The first banner under the framework, data situation audit, is essentially a framing tool for understanding the relationship between the data held and its environment.
The first component asks organisations to be aware of what it stores and where. In regard to the Privacy Act, the next piece asks the organisation to assess whether the data is personal information or de-identified data, and, if it is the latter, to determine what controls need to be in place to ensure it remains de-identified.
The data audit also asks the organisation to be across what is precisely stored, and to determine the "who, what, where, and how" of its data while maintaining the organisation's ethical obligations.
Under disclosure risk assessment and control, the framework asks organisations to identify the processes it needs to undertake to assess both its risk and control requirements, recommending pen-testing as one method to determine whether the correct safeguards are in place.

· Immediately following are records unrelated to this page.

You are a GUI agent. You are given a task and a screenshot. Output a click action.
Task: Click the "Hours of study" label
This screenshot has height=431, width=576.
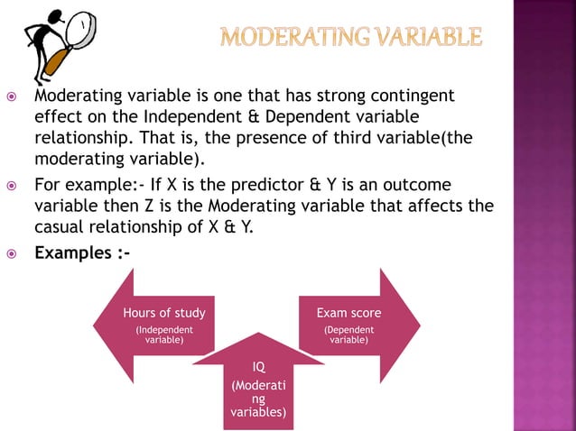pos(164,313)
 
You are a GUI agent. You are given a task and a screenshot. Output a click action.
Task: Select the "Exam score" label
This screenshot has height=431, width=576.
pos(348,313)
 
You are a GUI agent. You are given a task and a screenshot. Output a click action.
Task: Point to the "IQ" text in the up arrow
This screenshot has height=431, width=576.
pos(259,366)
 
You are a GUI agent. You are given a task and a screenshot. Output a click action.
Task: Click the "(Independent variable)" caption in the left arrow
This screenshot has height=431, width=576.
pos(164,335)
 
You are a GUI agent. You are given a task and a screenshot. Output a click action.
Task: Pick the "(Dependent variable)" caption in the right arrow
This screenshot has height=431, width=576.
pos(348,335)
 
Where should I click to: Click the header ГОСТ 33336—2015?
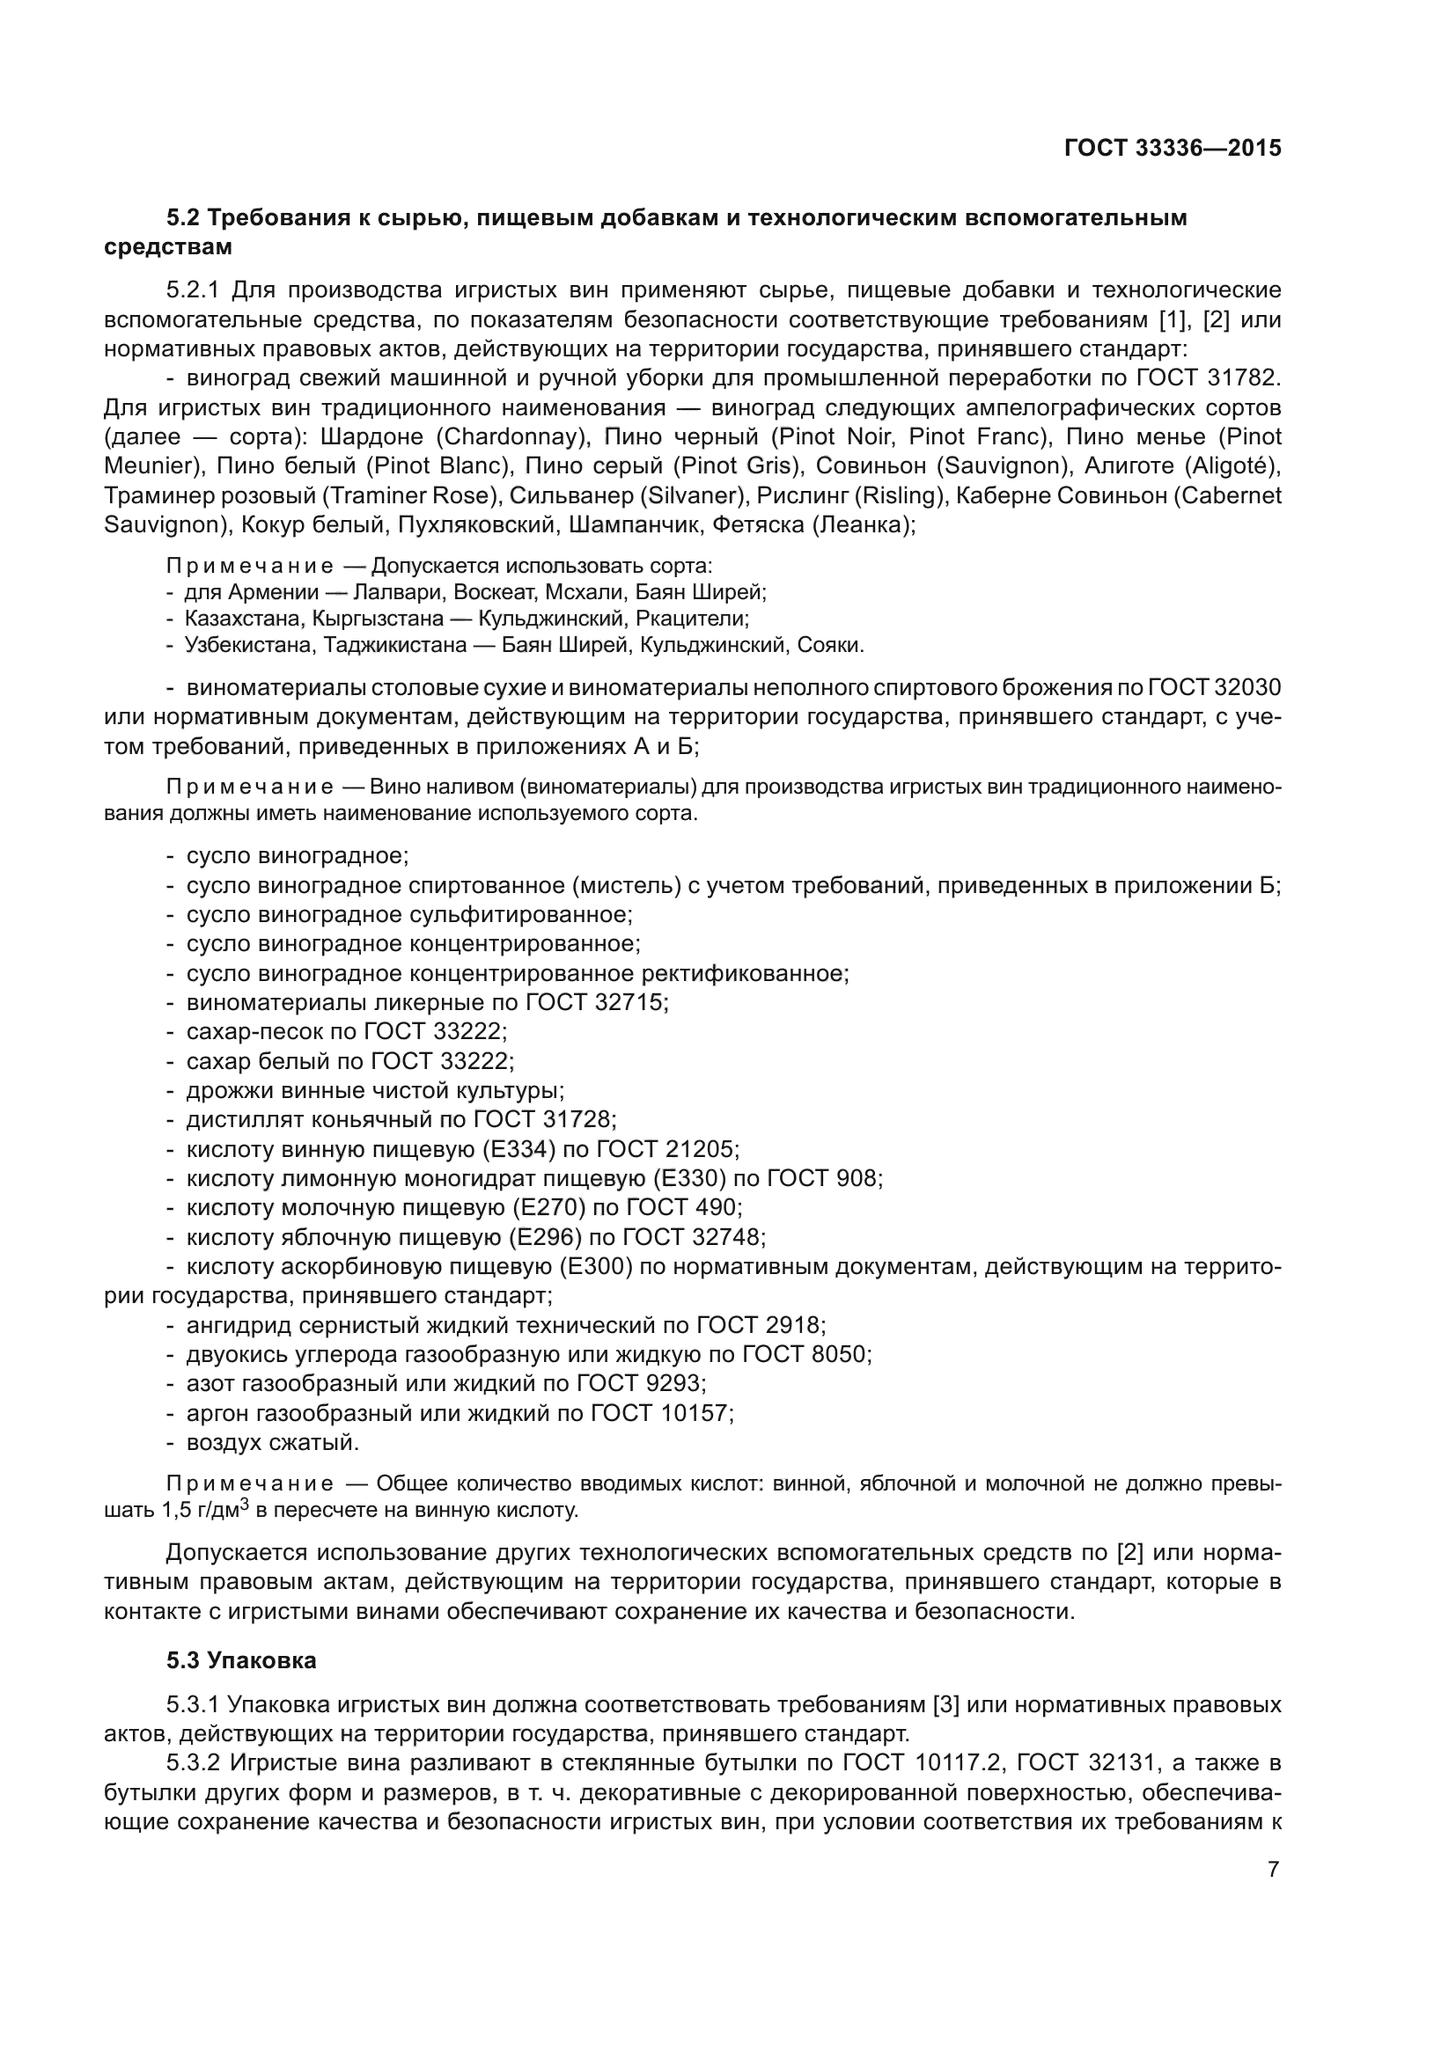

Meanwhile, impact management puts in place a plan for reducing the impact of an unintended disclosure, should it happen, with the framework asking organisations to identify any third parties or customers that such action could affect, and plan how communication to them will play out.
Should information be unintentionally released, component nine of the framework recommends that organisations plan for what happens next.
If the above procedures go wrong, the final component says it is essential to put in place mechanisms that can help deal with a breach, such as having a strong audit trail, a crisis management policy, and adequately trained staff.
The framework comes as Australian organisations and governments prepare for the looming data breach notification laws, which will come into play from February 2018.
Under the Privacy Amendment (Notifiable Data Breaches) Act, incidents involving personal information, credit card information, credit eligibility, and tax file number information that would put individuals at "real risk of serious harm" are to be disclosed.
The notification laws apply only to companies covered by the Privacy Act, and see intelligence agencies, small businesses with turnover of less than AU$3 million annually, and political parties exempt from disclosing breaches.
In addition to the OAIC and Data61, input for the framework was provided by the Australian Bureau of Statistics and the Australian Institute of Health and Welfare. It has also been adapted from a United Kingdom document, with the changes reflecting Australian Privacy Act 1988 requirements.
Data Governance Australia (DGA), the independent body tasked with establishing industry standards around data, similarly published a draft Code of Practice in June as part of its effort to set industry standards and benchmarks for the responsible collection, use, management, and disclosure of data.
The draft code places a heavy focus on doing "no harm" to the customer, as well as taking all steps to ensure data cannot be re-identified, requesting organisations appoint an officer to oversee data activities.
As the DGA has no legal power over an organisation, it would rely on the moral and ethical nature of the organisation to enforce the rules that its code dictates, however.
Under the Australian Government Public Data Policy Statement [PDF], government entities are by default permitted to publish "appropriately anonymised" data.
Currently, the Australian government is awaiting the passing of legislation that would see the criminalisation of those who re-identify de-identified data.
The proposed laws -- which the Senate recommended be passed -- followed its swift introduction by Attorney-General George Brandis in September, who said at the time that open data is a vital part of modern government, and claimed "privacy of citizens is of paramount importance" to the government.
Come May 2018, Australian organisations -- including government -- that hold information on citizens of the European Union will need to provide a high level of protection and explicitly know where every piece of data is stored, under the EU's General Data Protection Regulation (GDPR).
Organisations that fail to comply with the regulation requirements could be slapped with administrative fines up to €20 million, or, in the case of an undertaking, up to 4 percent of the total worldwide annual turnover of the preceding financial year, whichever is higher.